予想通りだった。だが思ったより物騒な表現だった。コイツも部員は居ないことを予想して言っているのだろう。

まあ俺としては最近暇を持て余すことも多いので別に構わないがどうするか……


そんなことを考えている内にそろそろ前の群れが散ってきた。まあこの場は適当に話しをつけてと。


「分かった。考えておくよ」


そんな感じで会話は終わった。俺はそのまま黒板には張られている自分の名前 峰川 響 (ミネカワ キョウ) を探した。

席は窓側の前から3番目。まあゆったり出来るとこなのでひとまず安心だった。これで教卓の前だったら多分そのまま逃亡してた。


周りと見渡しているとなんというか青春の波というのだろうか? 覇気とかやる気とかそういう物が襲ってきた。

そういうことを避ける人間にとっては辛い時代である。

青春の重圧に押し潰れそうな俺は窓を開け外を見ることにした。


外を見ると一年生らしき女の子が居た。俗に言う黒髪ロングって奴だと思う。多分。

どうやら読書をベンチでしているらしいが時間的に大丈夫なのであろうか。


と その時調度チャイムが鳴った。俺はさっさと席に座った。

あの少女は初日から遅刻の目に遭うのか。まぁ…頑張れ。



------


なんやかんやで始業式ならびに初日の授業は終わり、初日なので普通より早めの14時頃に帰れるようになった。
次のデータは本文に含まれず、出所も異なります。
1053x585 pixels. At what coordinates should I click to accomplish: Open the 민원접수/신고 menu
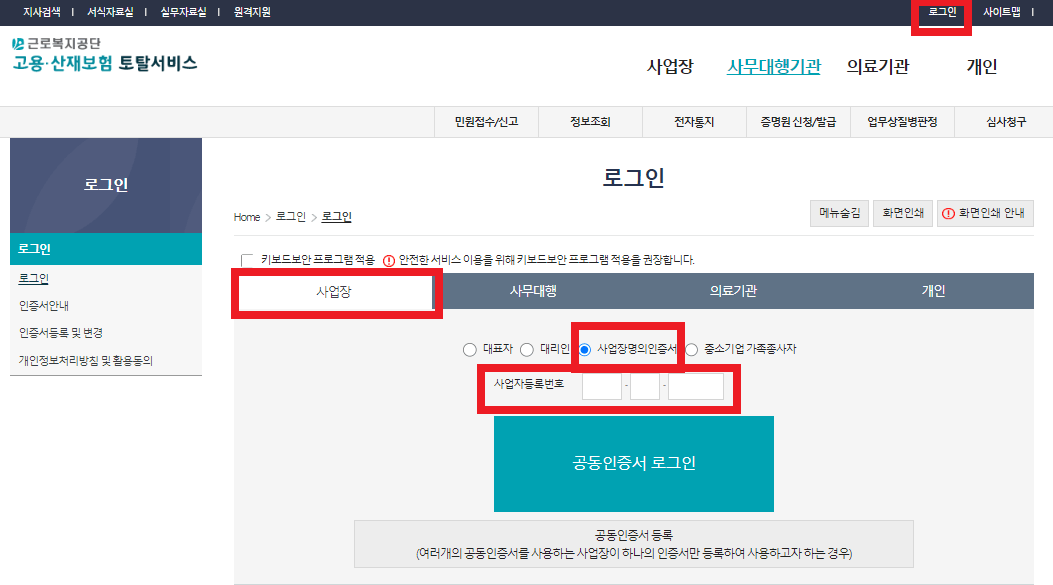click(485, 121)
入学式の途中の頭の上が過疎っている校長の話が無駄に長かったのが一番キツイ出来事であった。

そういえば部活のことなんも考えてなかったけどどうするか……と考えてきた時調度 笠森がこっちへ向かって来た。


「部活どうするか考えたー?」


「うーん……体験入部的な物はあるのかー?」


「多分あるんじゃないかな、職員室言って聞いて見るー?」


「んー…そうするかー」


「分かった!それじゃ早速行こうか」


俺はそのまま笠森に連れられ職員室へ行くことになった。

職員室は教室の近くの階段を折りきった後のすぐ近くにあった。


俺たちは職員室にそのまま礼儀正しく入りそのまま唯一知っているといっても過言ではない担任の小室に例のポスターについて尋ねた。
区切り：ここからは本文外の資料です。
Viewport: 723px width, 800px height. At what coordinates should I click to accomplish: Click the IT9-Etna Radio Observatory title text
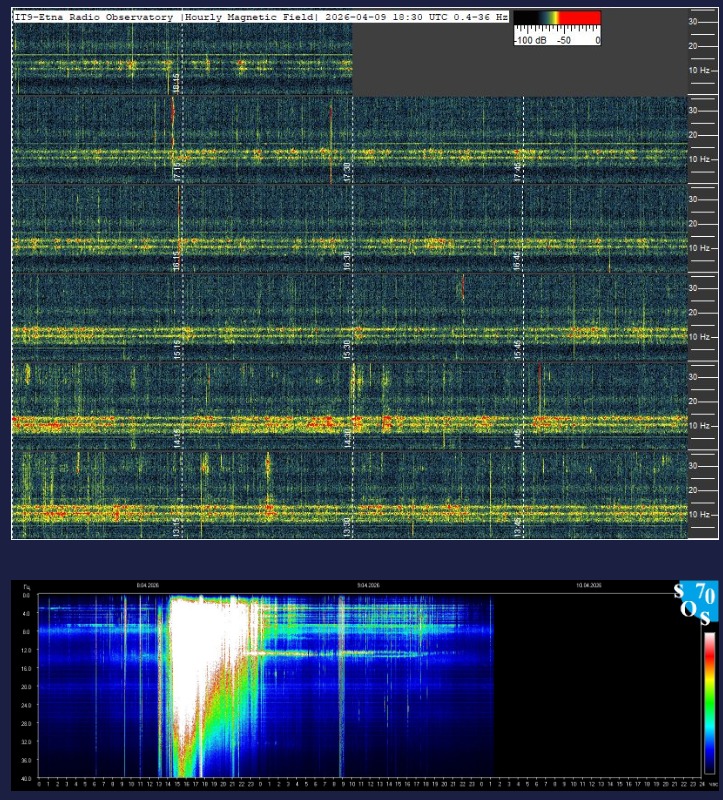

小室は見た目20代中盤ぐらいの女性である。下の名前は忘れた。


「小室先生ーちょっとお時間いいでしょうかー」


さすが笠森だ。こういう場面では無駄に活躍してくれる。俺では敬語ですらまともに使えないだろう。


「おーうどうした迷える子羊共ー」


なんか昭和の香りがする表現だな。


「生徒玄関に掲示されている部活紹介ポスターの "ブンカ" がどうたらって言うポスターの詳細が知りたいんですけれでもー」


「あー文化部かー」


あれはそのまま文化部なのか。なんというかド直球だな。


「その文化部の部室や顧問の先生とか分かりますかね?」


「部室は3階の一番端。んで顧問は実はこの私 小室 久 (オムロ ヒサ) だったりするんだけどー」


「そうなんですか! じゃあ体験入部とかって出来ますかね?」


「うーん……なんというか体験する物がないというか 実は部員が居な……いやさっき一人入ったか」


え? マジで? 誰か入ったのかよ まあとりあえずこの場は笠森に任せよう。適当にタノム。
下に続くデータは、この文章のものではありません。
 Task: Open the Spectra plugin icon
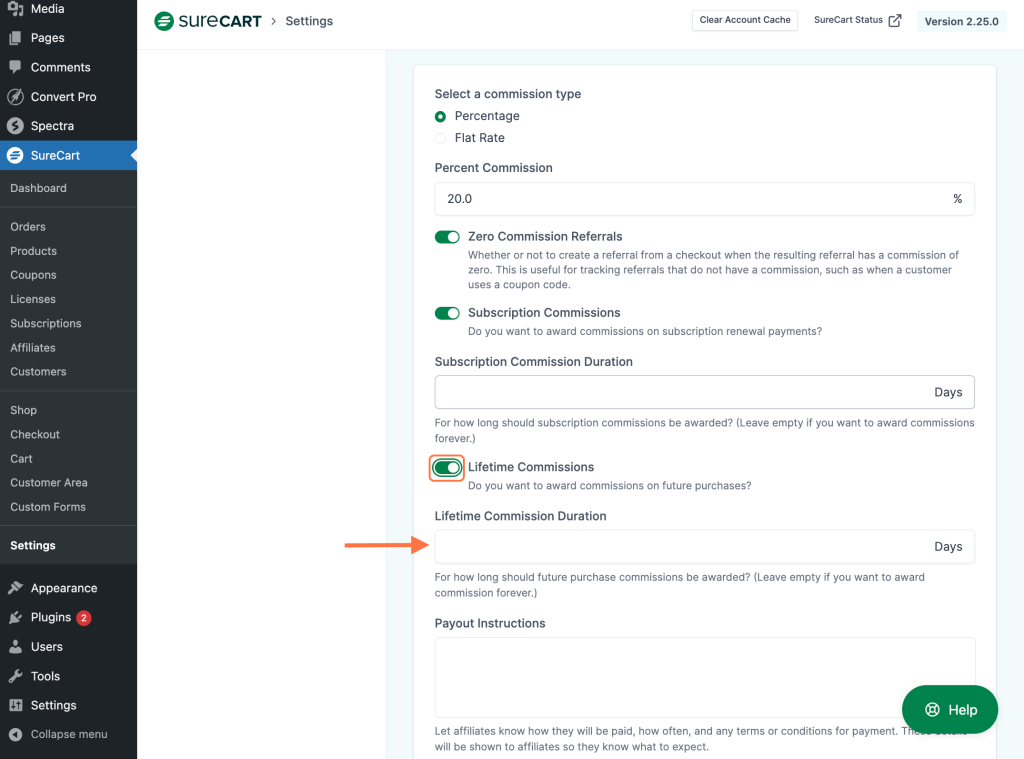pyautogui.click(x=14, y=125)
「へーそうなんですか とりあえず部室への案内頼めますかね」


「んーまぁとりあえず部室に行ってみるか、新入部員も居ることだし」


-----


俺たちはそのまま小室に連れられるままその部室へ向かった。

運動不足である俺には階段の上り下りがキツく感じた。あと歳も感じた。


小室は部室へ向かっている時こんな話をした。


「実はあのポスター私が作ったんだけどー」


「へーそうなんですかー」


 返しが適当だな。笠森。


「そうそう。いくら部員が居ないと言っても多少は宣伝しないとね 一応頑張ったつもりよ」


勧誘センス無いなコイツ。



「……っとここ…お前らの部室はここだ」


部活に入ること前提なのかよ。まあいいけど。そして笠森が力強くドアを開けた。


「失礼します!!!!!」


 無駄に元気だあああああああああああああああああ









 そこには黒髪の少女が



 

 














            寝ていた。